昼間の会議から続いて、夜も何かしらあるっていうから、面倒臭くて帰ろうとしてたんだ。
まあ、結局、呼び戻されたけどね」

「…」

「…忘れなかった。いや、忘れられなかったの方が正しいな。
名前も知らない、どこの誰かも解らない。
二度と会う事なんてまずない。そう思ってた。
…今日までは」

見上げていた空から顔を戻し、見下ろすように見つめられた。

「…」

「…なのに。あんたの方から現れた…」

「…奇遇というモノかもしれませんね。
有ることだから、会ったのでしょう。それだけのことだと思います」

ここに来て会った時、間違いでもいい、なぜ普通に声をかけて挨拶をしなかったのか。何となく悔やんだ。

「あんたはあの時、俺に何も感じ無かったのか?
俺は…感じた。
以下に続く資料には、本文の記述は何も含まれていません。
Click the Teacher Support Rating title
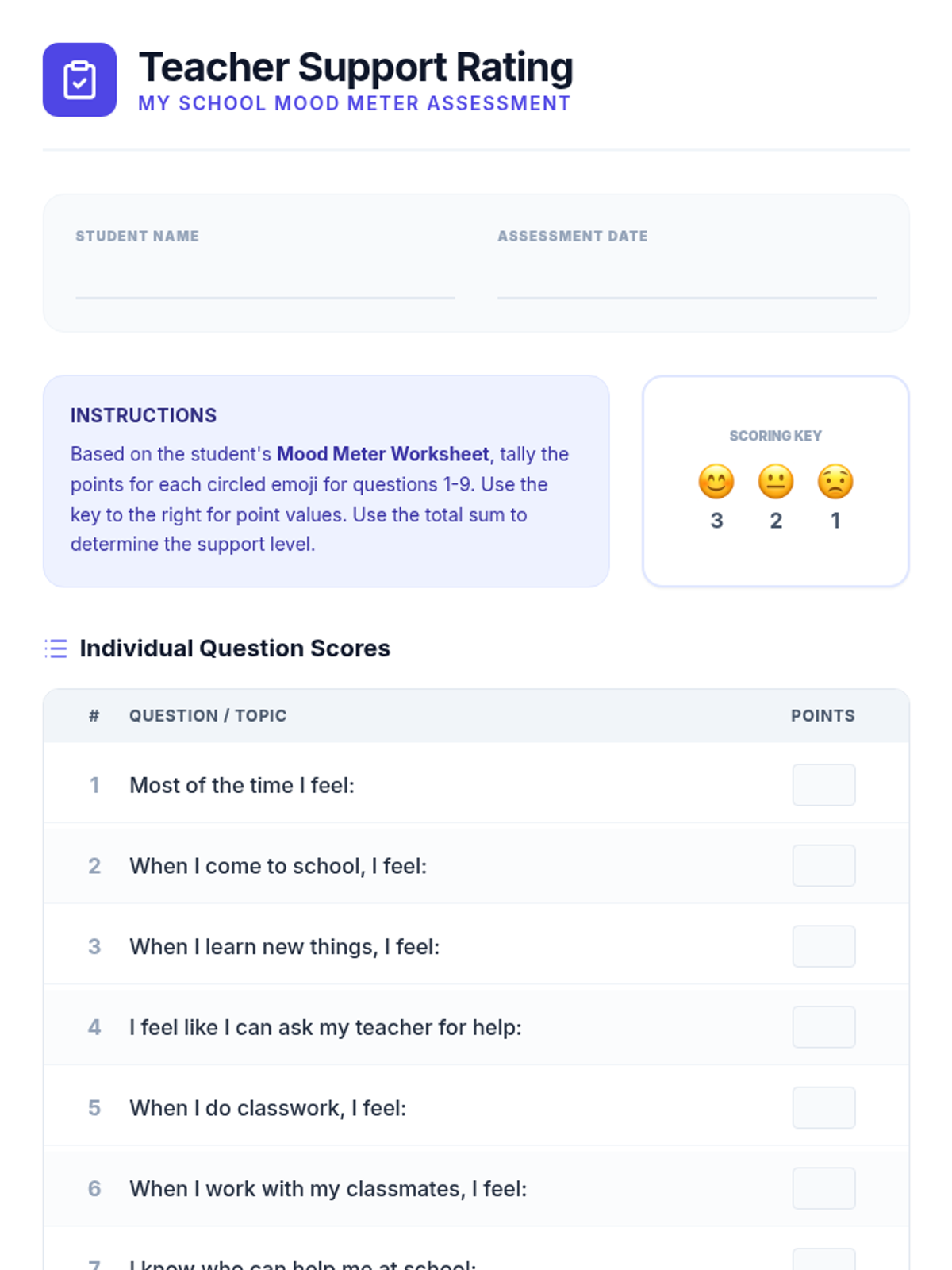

何だか解らないけど…、感じたんだ」

それは…ラッキーな出会い、くらいに思っただけ。

「…私、そろそろ直己が起きるので…ごめんなさい」

これ以上は…、戻ろうとした時だ。

「キャ」

不覚にも声を上げてしまった。
いきなり抱きしめられたからだ。

「朝、また来る…」

そう耳元で囁かれた。え?
え、私…、ドキドキしている?…驚いたからよ、これは。
立ち去ろうとしていたから潜むような声を掛けた。

「待って…」

上着を脱ぎ慌てて返した。

「これ、有難うございました…でもさっき言ったことは困ります」

「朝、来る」

片手で受け取りながら引き寄せられた。
顔を近づけられて、またそう言い、庭を通って帰って行った。
そんな一方的なこと……。浴衣にうっすら香水の香りが移っていた。

はぁ、…何が何だか…。翻弄されて…こんなの止めて…、いきなりドキドキするような、一方的なことは駄目…。